The primary author's response:

"No research content whatsoever"?  "Determined...inappropriate"?  "Under no circumstances...[re]submit"?  Wow.

   The book does not pretend to be a research report.  The "moderators" clearly did not read and understand the book.  It is a small book of about 70 pages, clearly written for even the amateur scientist to understand.
   Einstein gave respectability to the term "gedanken Experimente"; no research needed there.  But the book does not even concern a gedanken Experimente.  It is more basic than that.  It calls only for a reexamination of the meaning of relativity.
For a hundred years those who put a negative spin on relativity have ruled the day: "You cannot exceed the velocity of light in a meaningful way under any circumstances. Relativity does not permit it."  How can anyone be so cocksure?  Yes, such a "barrier" does rear its ugly head under some circumstances, but under all?  Do you have proof of that? Are you sure the proof you would cite is truly all inclusive?  Have you thought about the subject in depth, or have you only taken prior experts' word for it.

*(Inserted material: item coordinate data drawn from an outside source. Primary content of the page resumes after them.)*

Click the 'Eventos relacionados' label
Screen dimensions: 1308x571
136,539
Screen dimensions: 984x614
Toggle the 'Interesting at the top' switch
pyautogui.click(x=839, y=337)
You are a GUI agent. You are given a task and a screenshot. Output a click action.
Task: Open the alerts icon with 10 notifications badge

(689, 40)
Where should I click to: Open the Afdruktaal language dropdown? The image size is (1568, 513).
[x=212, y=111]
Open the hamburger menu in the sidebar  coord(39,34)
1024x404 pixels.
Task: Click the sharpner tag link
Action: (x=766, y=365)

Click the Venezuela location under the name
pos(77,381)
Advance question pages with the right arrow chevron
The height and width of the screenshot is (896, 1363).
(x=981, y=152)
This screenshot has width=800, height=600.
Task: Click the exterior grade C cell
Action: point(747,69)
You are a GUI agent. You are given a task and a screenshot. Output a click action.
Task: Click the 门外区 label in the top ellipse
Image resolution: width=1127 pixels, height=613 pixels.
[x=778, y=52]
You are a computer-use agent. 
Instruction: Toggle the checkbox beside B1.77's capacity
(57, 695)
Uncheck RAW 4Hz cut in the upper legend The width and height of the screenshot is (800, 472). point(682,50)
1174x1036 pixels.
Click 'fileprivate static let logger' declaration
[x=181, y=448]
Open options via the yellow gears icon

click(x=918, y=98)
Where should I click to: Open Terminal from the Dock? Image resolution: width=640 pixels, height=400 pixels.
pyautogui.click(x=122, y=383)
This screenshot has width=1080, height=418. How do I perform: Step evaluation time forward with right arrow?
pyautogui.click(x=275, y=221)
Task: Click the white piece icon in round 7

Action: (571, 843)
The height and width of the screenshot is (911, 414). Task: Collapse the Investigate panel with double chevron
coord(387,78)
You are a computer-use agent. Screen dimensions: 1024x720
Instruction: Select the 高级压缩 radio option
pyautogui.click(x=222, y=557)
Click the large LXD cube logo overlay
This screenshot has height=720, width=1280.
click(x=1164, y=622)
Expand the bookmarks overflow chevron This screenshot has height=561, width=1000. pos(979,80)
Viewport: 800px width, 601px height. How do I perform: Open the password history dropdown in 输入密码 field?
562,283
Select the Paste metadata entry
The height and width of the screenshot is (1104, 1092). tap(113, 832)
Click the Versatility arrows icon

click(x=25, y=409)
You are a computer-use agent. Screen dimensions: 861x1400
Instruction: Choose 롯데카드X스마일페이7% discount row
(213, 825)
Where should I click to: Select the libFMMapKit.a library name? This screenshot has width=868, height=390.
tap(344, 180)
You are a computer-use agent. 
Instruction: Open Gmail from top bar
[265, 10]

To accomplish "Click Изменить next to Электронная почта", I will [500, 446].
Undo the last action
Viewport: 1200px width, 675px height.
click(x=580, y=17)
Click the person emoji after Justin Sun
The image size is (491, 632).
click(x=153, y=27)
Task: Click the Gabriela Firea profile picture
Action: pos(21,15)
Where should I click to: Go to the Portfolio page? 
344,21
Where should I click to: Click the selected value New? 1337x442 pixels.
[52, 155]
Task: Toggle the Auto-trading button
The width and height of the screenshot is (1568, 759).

   The book presents a ray of hope for our star travel aspirations.  Are we truly limited to speeds much less than the speed of light as the experts say?
   ...Or even to less than the speed of light in all conceivable situations?  Is it even possible to know such a thing?  Those experts would hold humanity back and they seem to be happy about it as if they were clandestine alien emissaries bent on keeping us forever on our home planet.  Perhaps they think they are intellectually superior and the only and proper ultimate judges of what scientific literature should and should not see the light of day, perhaps because they are not at odds with Einstein.  Florentin lived under Communism in Eastern Europe during the Cold War and he is able to recognize totalitarianism when he sees it.
   There is room for interpretation of the relativistic effects. Einstein taught that the relativistic effects reflect reality, but Lorentz said at one point, "I never thought that this new time was real."  And PoincarÇ did not teach that the relativistic effects were anything other than appearances.  Has humanity suddenly become incapable of independent thought since the death of Einstein in 1955? Have we no brains?  Einstein was, after all, only a man not a god.
   That is what the book is about. Its purpose is to inspire fresh thought on the meaning and consequences of relativity.  Zeno, no slouch himself, concluded that Achilles could never beat the tortoise in a race in which the tortoise was given a head start, and Einstein concluded that there is no hope of ever reaching Rigel, for example, before Marconi's orignal radio signal does, some 400 years from now.  Yes, "concluded" is the right word. He characterized it that way himself.  There is nothing in relativity that proves Einstein's conclusion as he stated it (Relativity, p.43): "From this we conclude that in the theory of relativity the velocity c plays the part of a limiting velocity, which can neither be reached nor exceeded by any real body."  That was a conclusion which satisfied his longing to know what it would be like to ride on a lightbeam, and a conclusion which has dashed the hopes of humanity to ever reach the stars in a meaningful way.
To summarily reject the book without giving it fair exposure illustrates the destructive nature of The Ptolemy Syndrome, the bane of humanity present in moderators and all of us unless we recognize it and actively oppose it.  That's the syndrome which prevents well-meaning scientists from thinking independently.  Chapter 2, "The Human Barrier" deals with that syndrome.  And Massimo Piatelli-Palmarini found ca.1975 that cognitive illusions "rule our thoughts" - including the thoughts of geniuses even to the point of making them believe what they desire. Einstein desired to know what it would be like to ride on a light beam.